Can we just blanket every ISIS controlled region with some of this microwave energy and send their communications ability back to the stone age?


You might end up cooking a lot of people, as well as disabling all of the surrounding infrastructure, sending the people who live there back to the stone age as well.

"We cleared out all those ISIS bad guys for you. Well, their cellphones. You probably didn't hear about it because we also cooked your cellphones and radios, too."


So the innocent people inside have literally no hope of communicating with the outside world?


You mean a neutron bomb.!

Maybe we should figure out why they fight and not bomb the crap out of them or send the back to the stone age (BTW, people living in the 'stone age' knowing there is something better will fight for that)


You think figuring out why they fight matters? I have not seen any evidence that getting involved in the Middle East has ever been a long term win for both sides. Best thing the West can do is leave it alone (that includes not selling arms to various involved parties, which is currently happening in many countries over there)


To play devil's advocate, we could use the same line of thinking to incriminate the Clinton's. In fact, a lot of people have done so. And they get labeled conspiracy theorists or idiots for not having "facts" to back up their claims.

I'm not bringing this point up to start a side tangent argument, but just pointing out that in this election cycle, a lot of people held pre-existing beliefs and would justify them in any way they could (i.e. cognitive dissonance).


Incriminate them for what? How, with that line of thinking?


You only know that in hindsight. The FBI didn't know if anything was there before they had a chance to investigate, and they also didn't know how soon the investigation could be completed. So, yes, they did risk a possible scenario of coverup accusations if they decided to not notify congress the moment they started investigating again.


The right certainly would've complained about a coverup if Comey hadn't said anything about the additional emails before the election.
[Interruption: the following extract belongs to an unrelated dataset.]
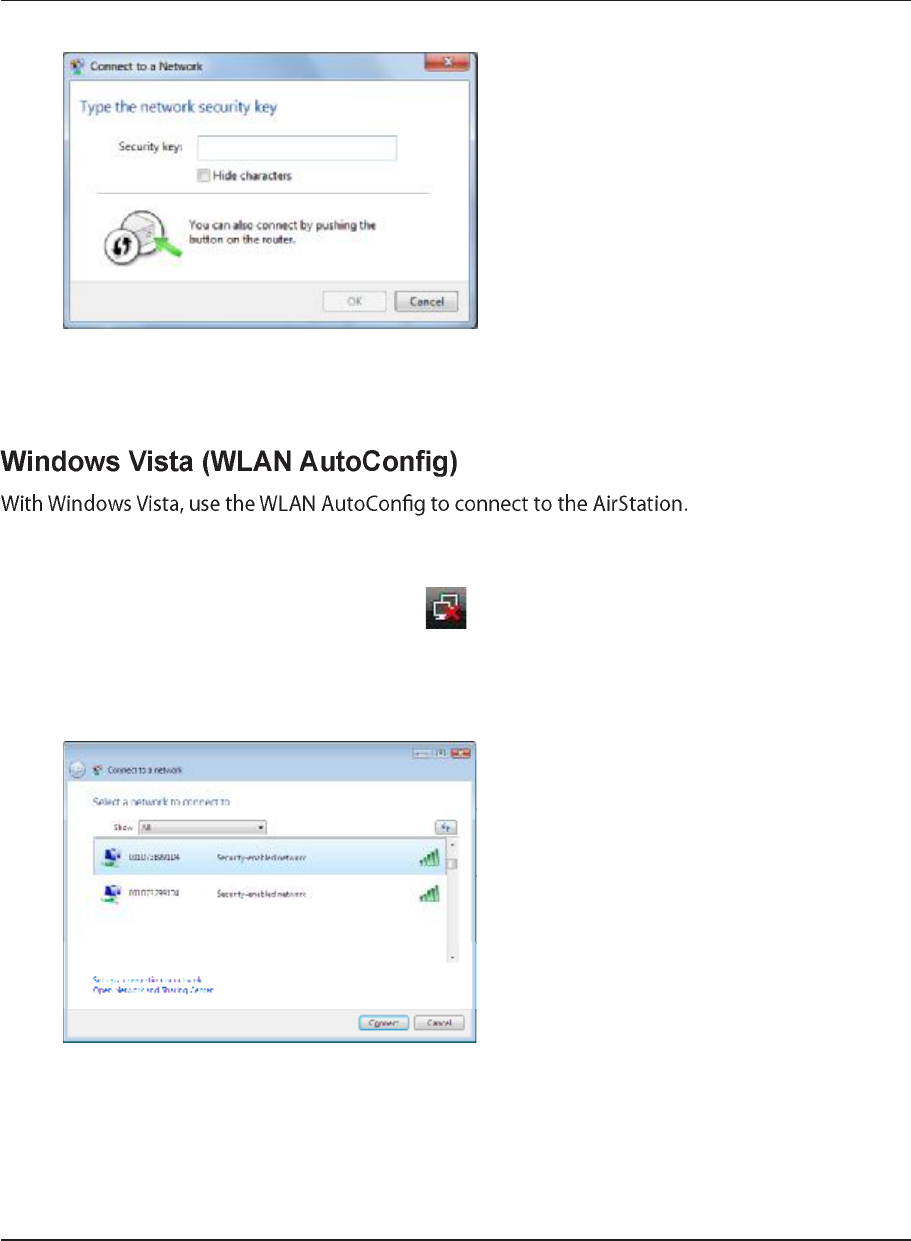Click the second network's computer icon
Viewport: 911px width, 1241px height.
(112, 893)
It was still a gross breach in protocol and wholly inappropriate.

As a rule the FBI simply does not announce they're investigating someone because it can damage the investigation, and because it could unfairly tarnish someone who has done nothing wrong.
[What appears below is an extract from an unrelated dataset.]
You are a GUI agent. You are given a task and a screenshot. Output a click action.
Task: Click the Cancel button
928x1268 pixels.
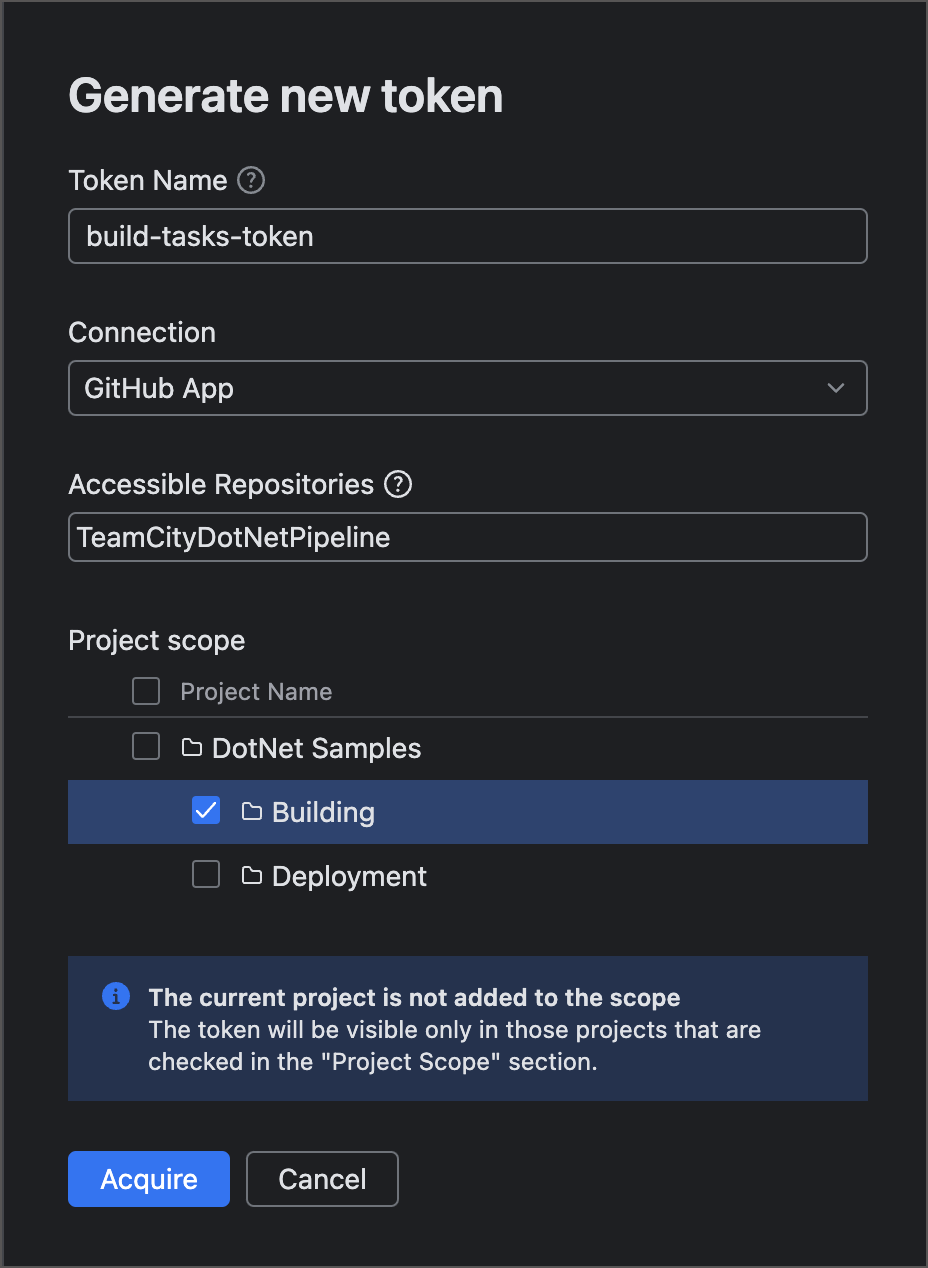322,1179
The encroachment of political calculus into the Justice Department is not a good thing. Let Democrats or Republicans howl about whatever, the DoJ and other law enforcement and intelligence agencies need to do their job the right way, regardless of partisan complaining.
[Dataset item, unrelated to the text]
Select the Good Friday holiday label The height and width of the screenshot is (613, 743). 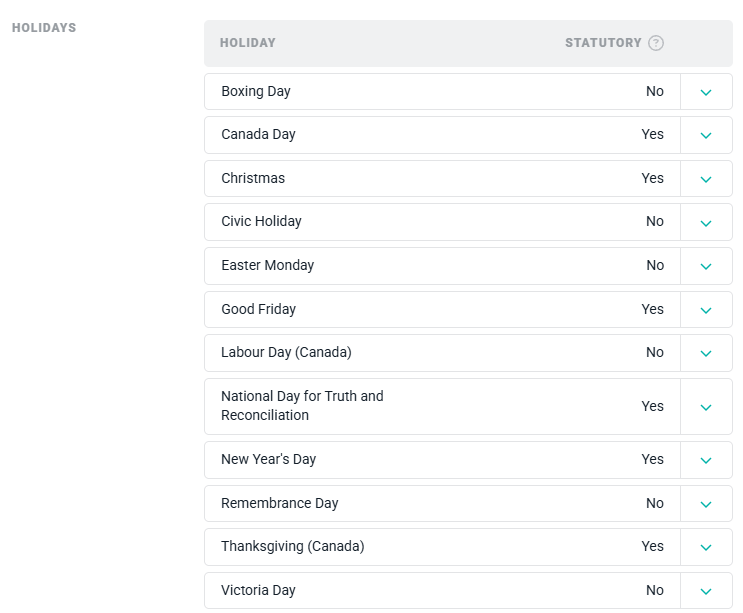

> risk a possible scenario of coverup accusations

That has no significance when weighed against the risk undermining democracy and effectively choosing the next President, which is what happened.


What evidence exists to suggest that this was a deliberate attempt by Russia to influence the results of the US election in a way that would benefit them?


Ukraine related economic sanctions would be probably cancelled by Trump, while Clinton would have maintained the status quo.


I'm not asking only how Trump would benefit Russia, but what evidence exists to suggest that this entire ordeal was some elaborate scheme concocted by the Russian government?

EDIT: If this claim was such a stark truth, surely there must exist a smoking gun somewhere? So, where is the evidence?


I don't know if you've ever heard of the NSA before, but they deal in secrets. They don't publish their methods and they don't reveal sources. Remember that whole Edward Snowden thing?


They have also been caught telling rather big fibs for political purposes before.


> while Clinton would have maintained the status quo.

Much more likely to increase tensions between US and Russia (perhaps even to dangerous levels). Not saying Russia wasn't "looking for it", but Hillary's anti-Russia rhetoric to help her own campaign wasn't helping.


It was clearly intended to weaken Clinton's public standing whether or not she was elected; it's also arguable that it wasn't really designed to be hard to trace, so it may well have been designed to do the same thing to Trump.